## TEXTE SOURCE
Par une étrange aberration, on m’a aussi reproché d’attaquer la forme actuelle du gouvernement et, en flétrissant la commune, de porter préjudice à la république. Cela m’eût rempli de surprise, si je n’avais su, dès longtemps, que l’esprit de parti modifie arbitrairement la valeur des mots selon les besoins de sa polémique quotidienne. Ceux qui ont soutenu cette thèse insensée n’ont pas compris que la commune fut précisément l’inverse de la république et que la violation du pouvoir par une bande d’incapables furieux, l’absence de toute garantie pour la liberté et la vie des citoyens, le service insurrectionnel obligatoire, la suspension du culte dans les églises, le despotisme le plus abject imposé à la population, était le contraire d’un ordre de choses qui admet, en principe, la libre, l’équitable répartition des droits et des devoirs.

## TRAVAIL À FAIRE
1 – Transcrivez le passage du texte source commençant à « Par une étrange » et se terminant à « et des devoirs. ».
2 – D'après le texte source, qu'est-ce qui modifie arbitrairement la valeur des mots selon les besoins de sa polémique quotidienne ?
Le matériel ne joue aucun rôle dans ce travail.

## EXTRAIT DE DONNÉES
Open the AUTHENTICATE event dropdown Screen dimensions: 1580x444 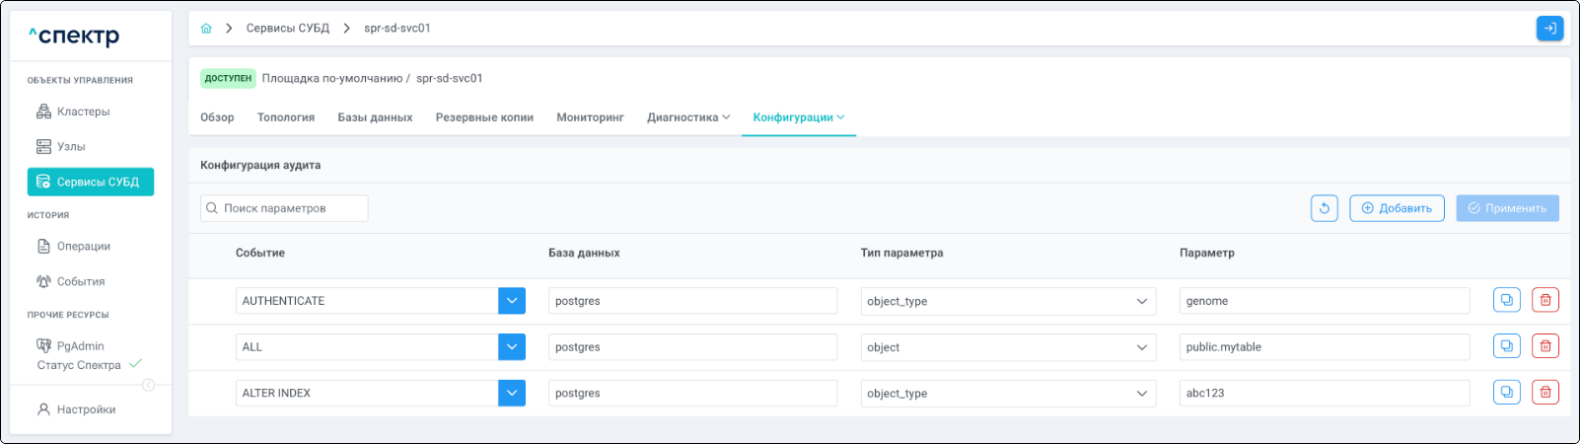(511, 301)
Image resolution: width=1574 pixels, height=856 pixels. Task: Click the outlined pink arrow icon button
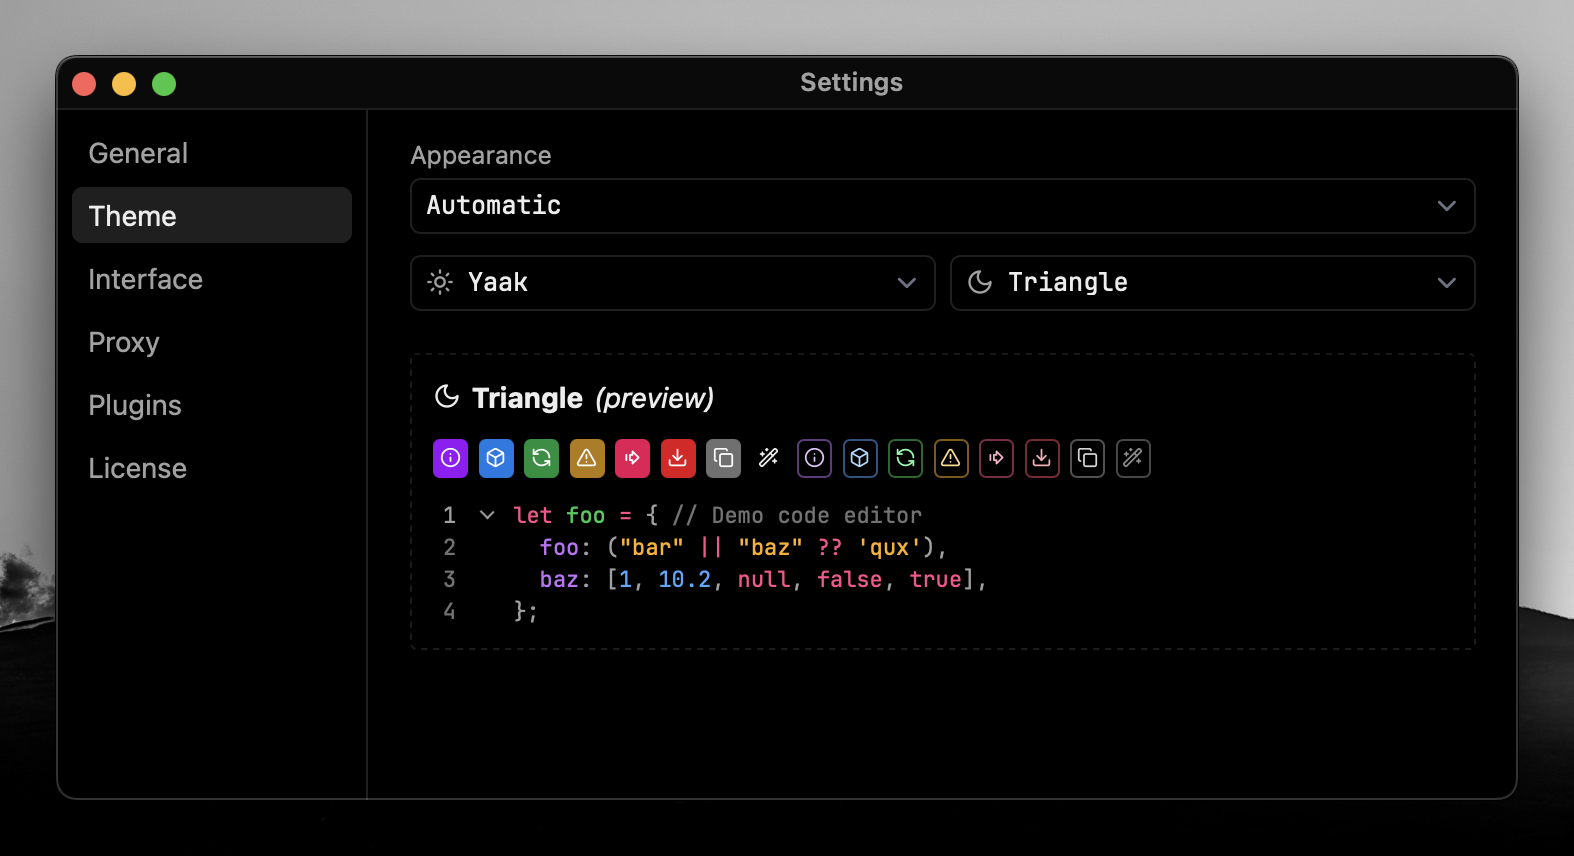pyautogui.click(x=996, y=458)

## RÉPONSES ATTENDUES
1 –
Par une étrange aberration, on m’a aussi reproché d’attaquer la forme actuelle du gouvernement et, en flétrissant la commune, de porter préjudice à la république. Cela m’eût rempli de surprise, si je n’avais su, dès longtemps, que l’esprit de parti modifie arbitrairement la valeur des mots selon les besoins de sa polémique quotidienne. Ceux qui ont soutenu cette thèse insensée n’ont pas compris que la commune fut précisément l’inverse de la république et que la violation du pouvoir par une bande d’incapables furieux, l’absence de toute garantie pour la liberté et la vie des citoyens, le service insurrectionnel obligatoire, la suspension du culte dans les églises, le despotisme le plus abject imposé à la population, était le contraire d’un ordre de choses qui admet, en principe, la libre, l’équitable répartition des droits et des devoirs.

2 – L'esprit de parti.